§ **Dataset**:
-- Begin --

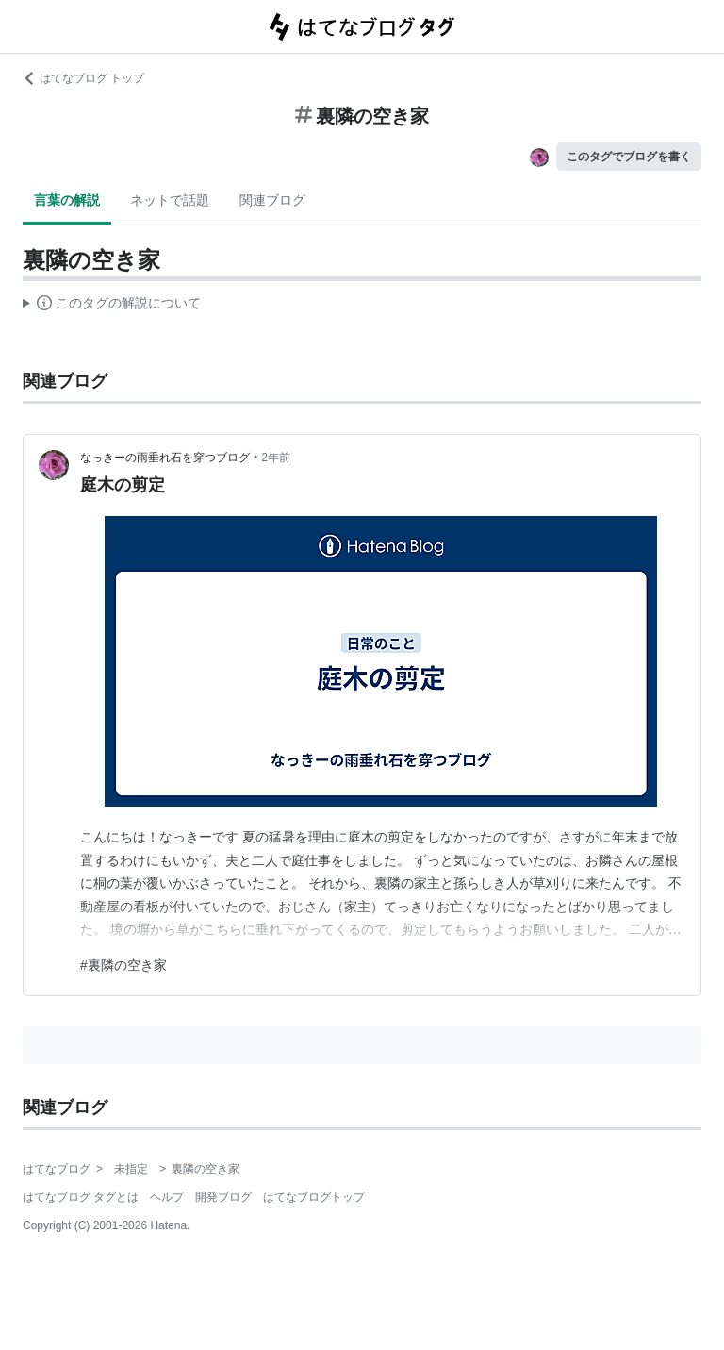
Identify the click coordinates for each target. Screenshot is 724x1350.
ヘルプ (167, 1197)
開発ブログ (223, 1197)
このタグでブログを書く (629, 156)
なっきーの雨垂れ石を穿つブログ (165, 457)
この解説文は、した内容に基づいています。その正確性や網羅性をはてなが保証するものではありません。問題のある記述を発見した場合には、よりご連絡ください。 (112, 305)
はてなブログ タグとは (81, 1197)
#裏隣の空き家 (123, 965)
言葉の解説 (67, 200)
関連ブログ (272, 200)
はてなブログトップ (314, 1197)
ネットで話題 (169, 200)
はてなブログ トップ (83, 78)
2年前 (275, 457)
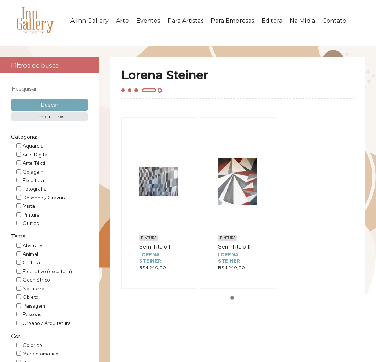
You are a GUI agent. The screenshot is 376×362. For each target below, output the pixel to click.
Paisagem (34, 306)
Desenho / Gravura (45, 197)
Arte (122, 20)
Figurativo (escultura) (47, 271)
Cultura (31, 262)
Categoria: (24, 137)
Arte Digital (35, 154)
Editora (271, 20)
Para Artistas (185, 20)
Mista (29, 206)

-- End --

§ **Given problem**: Please return the records above line for line without changing anything, and leave out the pictures.

§ **Result**:
Identify the click coordinates for each target. Screenshot is 724x1350.
ヘルプ (167, 1197)
開発ブログ (223, 1197)
このタグでブログを書く (629, 156)
なっきーの雨垂れ石を穿つブログ (165, 457)
この解説文は、した内容に基づいています。その正確性や網羅性をはてなが保証するものではありません。問題のある記述を発見した場合には、よりご連絡ください。 (112, 305)
はてなブログ タグとは (81, 1197)
#裏隣の空き家 (123, 965)
言葉の解説 (67, 200)
関連ブログ (272, 200)
はてなブログトップ (314, 1197)
ネットで話題 (169, 200)
はてなブログ トップ (83, 78)
2年前 (275, 457)
You are a GUI agent. The screenshot is 376×362. For each target below, output the pixel to click.
Paisagem (34, 306)
Desenho / Gravura (45, 197)
Arte (122, 20)
Figurativo (escultura) (47, 271)
Cultura (31, 262)
Categoria: (24, 137)
Arte Digital (35, 154)
Editora (271, 20)
Para Artistas (185, 20)
Mista (29, 206)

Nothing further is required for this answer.